» Work to complete:
Using the records below, give again exactly the lines from the line that contains "This screenshot has height=692, width=814." through the line that contains "Click the 2017 Long-term liabilities input", both ends included, and only those.

» Data records:
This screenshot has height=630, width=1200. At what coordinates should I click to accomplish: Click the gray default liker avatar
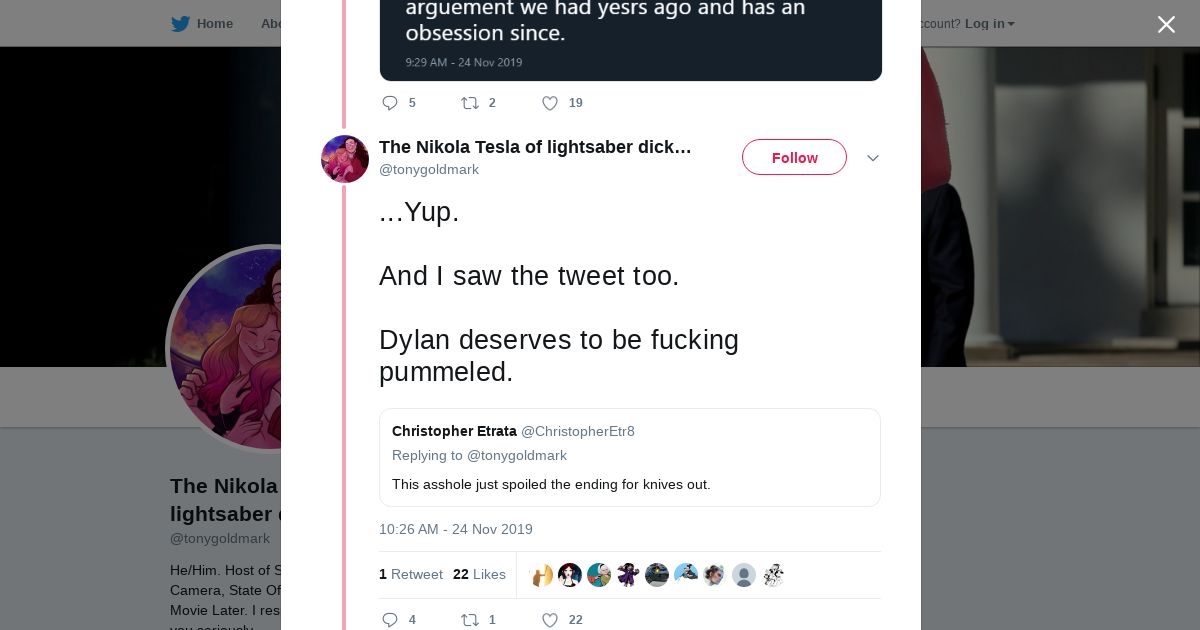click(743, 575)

--

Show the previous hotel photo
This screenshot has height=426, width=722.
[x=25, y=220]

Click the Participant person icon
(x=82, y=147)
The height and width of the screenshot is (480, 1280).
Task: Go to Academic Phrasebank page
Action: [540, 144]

---

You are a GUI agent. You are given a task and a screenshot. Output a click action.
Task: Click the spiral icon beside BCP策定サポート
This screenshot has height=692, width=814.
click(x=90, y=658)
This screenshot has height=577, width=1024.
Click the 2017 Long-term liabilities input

» Exercise solution:
This screenshot has height=692, width=814.
click(x=90, y=658)
This screenshot has height=577, width=1024.
Click the 2017 Long-term liabilities input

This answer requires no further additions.